[Stored items]
++++++
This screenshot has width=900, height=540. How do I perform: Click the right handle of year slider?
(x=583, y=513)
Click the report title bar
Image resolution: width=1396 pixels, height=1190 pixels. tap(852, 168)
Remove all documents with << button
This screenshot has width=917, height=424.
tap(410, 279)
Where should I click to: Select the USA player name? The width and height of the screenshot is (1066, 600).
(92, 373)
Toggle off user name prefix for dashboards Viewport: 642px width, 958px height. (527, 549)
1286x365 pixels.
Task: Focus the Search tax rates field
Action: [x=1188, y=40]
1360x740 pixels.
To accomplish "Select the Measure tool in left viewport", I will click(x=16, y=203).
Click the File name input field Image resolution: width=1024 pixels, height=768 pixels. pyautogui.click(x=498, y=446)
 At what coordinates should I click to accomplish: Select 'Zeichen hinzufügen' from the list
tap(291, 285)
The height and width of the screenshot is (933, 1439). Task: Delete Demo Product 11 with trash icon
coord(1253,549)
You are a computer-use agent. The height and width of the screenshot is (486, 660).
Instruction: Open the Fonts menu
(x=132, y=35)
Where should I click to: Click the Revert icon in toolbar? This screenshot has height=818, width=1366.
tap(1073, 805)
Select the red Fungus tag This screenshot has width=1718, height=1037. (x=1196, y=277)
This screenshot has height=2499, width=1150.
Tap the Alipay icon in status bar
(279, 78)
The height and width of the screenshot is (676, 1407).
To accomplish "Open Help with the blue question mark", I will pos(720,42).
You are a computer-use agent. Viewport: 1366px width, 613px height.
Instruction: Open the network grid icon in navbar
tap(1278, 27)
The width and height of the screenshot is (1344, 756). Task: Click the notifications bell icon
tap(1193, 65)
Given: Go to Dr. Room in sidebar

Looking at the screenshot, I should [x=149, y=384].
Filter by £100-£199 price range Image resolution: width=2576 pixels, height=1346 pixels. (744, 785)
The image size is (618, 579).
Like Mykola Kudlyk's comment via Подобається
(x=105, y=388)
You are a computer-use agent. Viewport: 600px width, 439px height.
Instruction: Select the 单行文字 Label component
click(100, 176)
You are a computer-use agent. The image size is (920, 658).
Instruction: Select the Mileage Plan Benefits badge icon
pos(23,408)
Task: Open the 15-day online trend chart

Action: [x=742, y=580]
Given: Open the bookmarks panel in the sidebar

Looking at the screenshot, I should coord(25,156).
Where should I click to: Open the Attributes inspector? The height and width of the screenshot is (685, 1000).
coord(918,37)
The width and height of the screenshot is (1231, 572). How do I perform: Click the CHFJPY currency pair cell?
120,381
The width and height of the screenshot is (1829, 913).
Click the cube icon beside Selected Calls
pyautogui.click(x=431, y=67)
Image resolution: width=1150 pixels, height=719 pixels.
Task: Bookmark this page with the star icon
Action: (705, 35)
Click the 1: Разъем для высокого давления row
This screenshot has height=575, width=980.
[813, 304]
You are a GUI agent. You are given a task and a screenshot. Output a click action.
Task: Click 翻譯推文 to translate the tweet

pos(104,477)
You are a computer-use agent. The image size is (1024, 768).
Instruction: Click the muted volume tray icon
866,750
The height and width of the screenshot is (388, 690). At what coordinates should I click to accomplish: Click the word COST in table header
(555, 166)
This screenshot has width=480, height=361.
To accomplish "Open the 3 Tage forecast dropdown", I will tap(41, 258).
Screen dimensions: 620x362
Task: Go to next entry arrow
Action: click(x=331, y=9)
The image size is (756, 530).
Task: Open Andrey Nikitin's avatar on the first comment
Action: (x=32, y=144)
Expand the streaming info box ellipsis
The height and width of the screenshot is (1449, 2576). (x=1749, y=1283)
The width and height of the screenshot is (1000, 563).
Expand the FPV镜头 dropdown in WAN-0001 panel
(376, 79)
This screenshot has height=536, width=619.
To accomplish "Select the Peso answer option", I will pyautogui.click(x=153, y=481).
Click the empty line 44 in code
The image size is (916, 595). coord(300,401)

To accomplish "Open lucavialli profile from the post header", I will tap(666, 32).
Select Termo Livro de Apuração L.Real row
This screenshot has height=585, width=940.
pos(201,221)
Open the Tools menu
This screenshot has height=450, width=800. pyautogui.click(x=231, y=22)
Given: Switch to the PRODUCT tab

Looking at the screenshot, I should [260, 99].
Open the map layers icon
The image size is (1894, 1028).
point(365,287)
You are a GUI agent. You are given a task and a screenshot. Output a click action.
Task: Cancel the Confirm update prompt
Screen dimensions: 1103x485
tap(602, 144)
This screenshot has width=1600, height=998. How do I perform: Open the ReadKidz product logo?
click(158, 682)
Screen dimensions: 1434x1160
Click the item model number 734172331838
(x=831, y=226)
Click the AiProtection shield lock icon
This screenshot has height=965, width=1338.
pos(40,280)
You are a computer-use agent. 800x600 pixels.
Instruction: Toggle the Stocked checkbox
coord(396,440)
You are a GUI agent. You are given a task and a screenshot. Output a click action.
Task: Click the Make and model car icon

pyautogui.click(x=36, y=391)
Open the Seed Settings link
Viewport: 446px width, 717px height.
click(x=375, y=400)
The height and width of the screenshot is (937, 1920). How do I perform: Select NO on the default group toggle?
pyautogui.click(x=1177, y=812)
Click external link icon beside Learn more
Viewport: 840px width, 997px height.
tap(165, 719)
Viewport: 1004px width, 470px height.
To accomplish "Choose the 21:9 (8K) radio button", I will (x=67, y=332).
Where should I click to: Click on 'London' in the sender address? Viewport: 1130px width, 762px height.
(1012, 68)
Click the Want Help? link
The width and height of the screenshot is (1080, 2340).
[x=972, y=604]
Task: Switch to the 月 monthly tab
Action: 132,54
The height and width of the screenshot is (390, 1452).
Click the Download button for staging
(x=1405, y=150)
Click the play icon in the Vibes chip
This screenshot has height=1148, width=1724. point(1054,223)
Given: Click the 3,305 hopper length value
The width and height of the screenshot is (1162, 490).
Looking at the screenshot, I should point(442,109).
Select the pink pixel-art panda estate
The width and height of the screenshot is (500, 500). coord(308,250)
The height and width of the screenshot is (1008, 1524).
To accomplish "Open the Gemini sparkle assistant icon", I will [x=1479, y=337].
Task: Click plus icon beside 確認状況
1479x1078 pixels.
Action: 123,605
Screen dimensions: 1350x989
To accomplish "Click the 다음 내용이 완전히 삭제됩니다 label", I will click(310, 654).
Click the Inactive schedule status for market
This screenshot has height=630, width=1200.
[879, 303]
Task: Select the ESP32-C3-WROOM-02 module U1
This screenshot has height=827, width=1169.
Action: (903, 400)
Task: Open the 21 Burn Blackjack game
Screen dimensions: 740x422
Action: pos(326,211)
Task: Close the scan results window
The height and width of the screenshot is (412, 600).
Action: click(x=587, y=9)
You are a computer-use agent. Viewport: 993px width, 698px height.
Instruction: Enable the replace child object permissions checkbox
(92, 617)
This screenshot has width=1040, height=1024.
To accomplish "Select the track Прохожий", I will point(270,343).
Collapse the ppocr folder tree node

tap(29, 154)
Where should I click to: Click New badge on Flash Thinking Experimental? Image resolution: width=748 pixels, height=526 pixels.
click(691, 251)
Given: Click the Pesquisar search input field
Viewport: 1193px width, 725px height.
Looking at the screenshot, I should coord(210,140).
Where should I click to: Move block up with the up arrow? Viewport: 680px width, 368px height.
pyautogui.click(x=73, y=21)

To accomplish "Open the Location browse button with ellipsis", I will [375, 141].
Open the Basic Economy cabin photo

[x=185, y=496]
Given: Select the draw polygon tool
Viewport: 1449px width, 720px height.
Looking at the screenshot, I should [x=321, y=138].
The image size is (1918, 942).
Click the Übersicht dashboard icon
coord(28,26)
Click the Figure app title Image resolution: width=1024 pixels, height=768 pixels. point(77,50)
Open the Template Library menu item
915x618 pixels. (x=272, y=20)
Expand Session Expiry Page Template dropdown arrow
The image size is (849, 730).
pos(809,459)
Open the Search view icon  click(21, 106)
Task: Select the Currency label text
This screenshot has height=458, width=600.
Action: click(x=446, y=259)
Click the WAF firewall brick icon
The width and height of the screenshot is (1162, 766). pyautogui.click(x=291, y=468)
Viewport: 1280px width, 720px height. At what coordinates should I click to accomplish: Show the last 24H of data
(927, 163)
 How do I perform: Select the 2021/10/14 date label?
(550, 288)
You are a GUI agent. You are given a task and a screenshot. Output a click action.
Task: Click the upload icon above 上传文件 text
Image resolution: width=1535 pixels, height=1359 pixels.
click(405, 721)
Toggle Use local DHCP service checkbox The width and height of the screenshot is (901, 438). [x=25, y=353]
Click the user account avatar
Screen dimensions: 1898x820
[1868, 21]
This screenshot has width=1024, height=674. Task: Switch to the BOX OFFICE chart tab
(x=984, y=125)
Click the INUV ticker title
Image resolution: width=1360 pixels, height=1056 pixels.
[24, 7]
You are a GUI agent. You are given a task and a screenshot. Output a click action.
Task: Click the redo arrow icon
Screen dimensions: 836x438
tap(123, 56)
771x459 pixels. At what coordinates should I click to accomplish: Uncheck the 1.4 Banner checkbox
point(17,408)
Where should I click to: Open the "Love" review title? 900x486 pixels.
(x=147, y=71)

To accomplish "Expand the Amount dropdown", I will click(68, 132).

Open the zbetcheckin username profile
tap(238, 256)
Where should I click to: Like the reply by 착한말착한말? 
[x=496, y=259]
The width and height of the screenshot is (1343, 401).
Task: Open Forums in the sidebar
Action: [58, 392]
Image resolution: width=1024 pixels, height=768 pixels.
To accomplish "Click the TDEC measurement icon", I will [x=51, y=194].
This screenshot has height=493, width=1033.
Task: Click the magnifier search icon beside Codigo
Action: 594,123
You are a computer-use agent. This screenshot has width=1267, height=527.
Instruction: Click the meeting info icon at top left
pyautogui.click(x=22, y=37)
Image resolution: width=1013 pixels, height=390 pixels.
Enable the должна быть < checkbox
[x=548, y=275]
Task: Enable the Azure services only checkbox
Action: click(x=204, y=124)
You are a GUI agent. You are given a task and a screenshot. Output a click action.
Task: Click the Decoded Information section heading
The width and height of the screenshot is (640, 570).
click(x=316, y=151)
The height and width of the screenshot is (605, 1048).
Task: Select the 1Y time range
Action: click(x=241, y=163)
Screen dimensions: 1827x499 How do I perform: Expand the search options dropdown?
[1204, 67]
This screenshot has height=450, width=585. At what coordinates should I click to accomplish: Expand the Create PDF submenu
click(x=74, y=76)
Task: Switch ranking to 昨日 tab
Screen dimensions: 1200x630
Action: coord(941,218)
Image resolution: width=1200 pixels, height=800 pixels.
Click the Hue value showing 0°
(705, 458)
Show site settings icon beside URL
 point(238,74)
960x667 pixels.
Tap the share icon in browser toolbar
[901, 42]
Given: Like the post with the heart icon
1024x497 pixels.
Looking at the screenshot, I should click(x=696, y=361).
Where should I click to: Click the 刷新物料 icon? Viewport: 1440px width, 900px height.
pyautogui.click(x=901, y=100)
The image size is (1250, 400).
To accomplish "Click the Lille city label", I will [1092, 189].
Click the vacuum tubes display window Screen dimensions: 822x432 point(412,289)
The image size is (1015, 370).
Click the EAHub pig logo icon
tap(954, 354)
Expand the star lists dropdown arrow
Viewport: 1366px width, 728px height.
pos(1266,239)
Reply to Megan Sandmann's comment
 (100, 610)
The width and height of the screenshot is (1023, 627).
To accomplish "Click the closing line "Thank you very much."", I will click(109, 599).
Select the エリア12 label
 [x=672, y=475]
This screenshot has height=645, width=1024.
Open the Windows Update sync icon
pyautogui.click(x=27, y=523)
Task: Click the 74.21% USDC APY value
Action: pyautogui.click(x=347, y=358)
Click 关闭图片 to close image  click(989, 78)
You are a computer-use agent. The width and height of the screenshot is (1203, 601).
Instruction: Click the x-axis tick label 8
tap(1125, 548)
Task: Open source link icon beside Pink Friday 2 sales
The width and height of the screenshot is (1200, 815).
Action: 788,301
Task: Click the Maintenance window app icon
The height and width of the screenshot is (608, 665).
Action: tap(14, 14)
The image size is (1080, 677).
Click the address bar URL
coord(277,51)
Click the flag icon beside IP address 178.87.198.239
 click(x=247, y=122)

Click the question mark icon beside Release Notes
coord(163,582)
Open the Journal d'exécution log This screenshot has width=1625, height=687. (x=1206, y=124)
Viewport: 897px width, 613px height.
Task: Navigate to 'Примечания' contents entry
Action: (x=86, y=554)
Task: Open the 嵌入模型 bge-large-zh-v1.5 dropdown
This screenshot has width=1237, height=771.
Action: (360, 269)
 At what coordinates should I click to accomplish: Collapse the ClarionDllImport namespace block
++++++
Work item:
Locate the word "computer" in the entries, and copy every line where it is found.

Result of the exercise:
You are a computer-use agent. The height and width of the screenshot is (486, 660).
You are a computer-use agent. Viewport: 1366px width, 613px height.
You are a computer-use agent. Viewport: 600px width, 439px height.
You are a computer-use agent. The image size is (920, 658).
You are a computer-use agent. The image size is (1024, 768).
You are a computer-use agent. 800x600 pixels.
You are a computer-use agent. Viewport: 993px width, 698px height.
You are a computer-use agent. This screenshot has width=1267, height=527.
You are a computer-use agent. The width and height of the screenshot is (1203, 601).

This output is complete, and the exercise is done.